(Rows of pointing data)
- - - -
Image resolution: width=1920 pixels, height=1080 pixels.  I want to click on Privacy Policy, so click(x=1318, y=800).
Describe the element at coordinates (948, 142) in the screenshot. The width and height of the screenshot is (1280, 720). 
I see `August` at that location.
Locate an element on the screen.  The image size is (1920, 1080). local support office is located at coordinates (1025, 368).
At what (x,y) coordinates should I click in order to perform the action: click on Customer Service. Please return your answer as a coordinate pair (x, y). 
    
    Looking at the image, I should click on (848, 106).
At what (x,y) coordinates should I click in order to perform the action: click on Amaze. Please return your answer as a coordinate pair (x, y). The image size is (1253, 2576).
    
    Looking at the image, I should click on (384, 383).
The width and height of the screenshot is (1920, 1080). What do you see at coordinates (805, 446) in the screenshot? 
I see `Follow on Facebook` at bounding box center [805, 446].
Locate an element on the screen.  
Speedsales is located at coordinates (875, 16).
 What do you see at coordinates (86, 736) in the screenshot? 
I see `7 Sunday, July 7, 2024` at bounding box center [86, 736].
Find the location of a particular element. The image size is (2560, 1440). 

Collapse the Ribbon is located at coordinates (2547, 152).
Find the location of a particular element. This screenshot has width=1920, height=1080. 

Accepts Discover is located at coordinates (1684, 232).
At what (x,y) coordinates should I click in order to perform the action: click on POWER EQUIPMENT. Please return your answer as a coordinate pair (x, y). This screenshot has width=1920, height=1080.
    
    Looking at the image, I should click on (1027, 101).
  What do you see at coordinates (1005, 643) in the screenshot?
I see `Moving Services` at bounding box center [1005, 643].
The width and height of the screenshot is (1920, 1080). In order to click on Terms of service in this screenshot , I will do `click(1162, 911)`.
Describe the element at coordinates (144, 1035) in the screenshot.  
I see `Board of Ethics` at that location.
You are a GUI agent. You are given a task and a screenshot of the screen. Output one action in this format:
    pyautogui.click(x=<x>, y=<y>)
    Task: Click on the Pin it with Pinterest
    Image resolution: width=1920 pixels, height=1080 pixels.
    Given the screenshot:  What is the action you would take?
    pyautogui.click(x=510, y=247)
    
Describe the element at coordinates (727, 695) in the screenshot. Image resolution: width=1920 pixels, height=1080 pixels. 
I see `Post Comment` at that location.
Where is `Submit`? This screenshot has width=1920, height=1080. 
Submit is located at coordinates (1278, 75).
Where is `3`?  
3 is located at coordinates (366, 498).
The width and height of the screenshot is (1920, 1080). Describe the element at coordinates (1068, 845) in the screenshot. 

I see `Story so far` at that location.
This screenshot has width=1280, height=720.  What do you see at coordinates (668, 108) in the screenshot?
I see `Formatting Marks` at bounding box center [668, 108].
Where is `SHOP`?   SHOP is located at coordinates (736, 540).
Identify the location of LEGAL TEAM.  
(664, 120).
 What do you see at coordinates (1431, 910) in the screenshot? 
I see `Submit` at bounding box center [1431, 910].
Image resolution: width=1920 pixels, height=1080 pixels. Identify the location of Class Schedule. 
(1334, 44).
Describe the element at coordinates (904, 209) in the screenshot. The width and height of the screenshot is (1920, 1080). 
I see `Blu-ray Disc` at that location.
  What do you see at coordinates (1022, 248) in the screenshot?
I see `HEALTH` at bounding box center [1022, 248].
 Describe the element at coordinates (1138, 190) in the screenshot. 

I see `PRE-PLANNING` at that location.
- - - -
What the task asks ▸
Copy every entry above word for word, keeping each line unchanged.

Result of this task ▸
Image resolution: width=1920 pixels, height=1080 pixels.  I want to click on Privacy Policy, so click(x=1318, y=800).
Describe the element at coordinates (948, 142) in the screenshot. The width and height of the screenshot is (1280, 720). 
I see `August` at that location.
Locate an element on the screen.  The image size is (1920, 1080). local support office is located at coordinates (1025, 368).
At what (x,y) coordinates should I click in order to perform the action: click on Customer Service. Please return your answer as a coordinate pair (x, y). 
    
    Looking at the image, I should click on (848, 106).
At what (x,y) coordinates should I click in order to perform the action: click on Amaze. Please return your answer as a coordinate pair (x, y). The image size is (1253, 2576).
    
    Looking at the image, I should click on (384, 383).
The width and height of the screenshot is (1920, 1080). What do you see at coordinates (805, 446) in the screenshot? 
I see `Follow on Facebook` at bounding box center [805, 446].
Locate an element on the screen.  
Speedsales is located at coordinates (875, 16).
 What do you see at coordinates (86, 736) in the screenshot? 
I see `7 Sunday, July 7, 2024` at bounding box center [86, 736].
Find the location of a particular element. The image size is (2560, 1440). 

Collapse the Ribbon is located at coordinates (2547, 152).
Find the location of a particular element. This screenshot has width=1920, height=1080. 

Accepts Discover is located at coordinates (1684, 232).
At what (x,y) coordinates should I click in order to perform the action: click on POWER EQUIPMENT. Please return your answer as a coordinate pair (x, y). This screenshot has width=1920, height=1080.
    
    Looking at the image, I should click on (1027, 101).
  What do you see at coordinates (1005, 643) in the screenshot?
I see `Moving Services` at bounding box center [1005, 643].
The width and height of the screenshot is (1920, 1080). In order to click on Terms of service in this screenshot , I will do `click(1162, 911)`.
Describe the element at coordinates (144, 1035) in the screenshot.  
I see `Board of Ethics` at that location.
You are a GUI agent. You are given a task and a screenshot of the screen. Output one action in this format:
    pyautogui.click(x=<x>, y=<y>)
    Task: Click on the Pin it with Pinterest
    Image resolution: width=1920 pixels, height=1080 pixels.
    Given the screenshot:  What is the action you would take?
    pyautogui.click(x=510, y=247)
    
Describe the element at coordinates (727, 695) in the screenshot. Image resolution: width=1920 pixels, height=1080 pixels. 
I see `Post Comment` at that location.
Where is `Submit`? This screenshot has width=1920, height=1080. 
Submit is located at coordinates (1278, 75).
Where is `3`?  
3 is located at coordinates (366, 498).
The width and height of the screenshot is (1920, 1080). Describe the element at coordinates (1068, 845) in the screenshot. 

I see `Story so far` at that location.
This screenshot has width=1280, height=720.  What do you see at coordinates (668, 108) in the screenshot?
I see `Formatting Marks` at bounding box center [668, 108].
Where is `SHOP`?   SHOP is located at coordinates (736, 540).
Identify the location of LEGAL TEAM.  
(664, 120).
 What do you see at coordinates (1431, 910) in the screenshot? 
I see `Submit` at bounding box center [1431, 910].
Image resolution: width=1920 pixels, height=1080 pixels. Identify the location of Class Schedule. 
(1334, 44).
Describe the element at coordinates (904, 209) in the screenshot. The width and height of the screenshot is (1920, 1080). 
I see `Blu-ray Disc` at that location.
  What do you see at coordinates (1022, 248) in the screenshot?
I see `HEALTH` at bounding box center [1022, 248].
 Describe the element at coordinates (1138, 190) in the screenshot. 

I see `PRE-PLANNING` at that location.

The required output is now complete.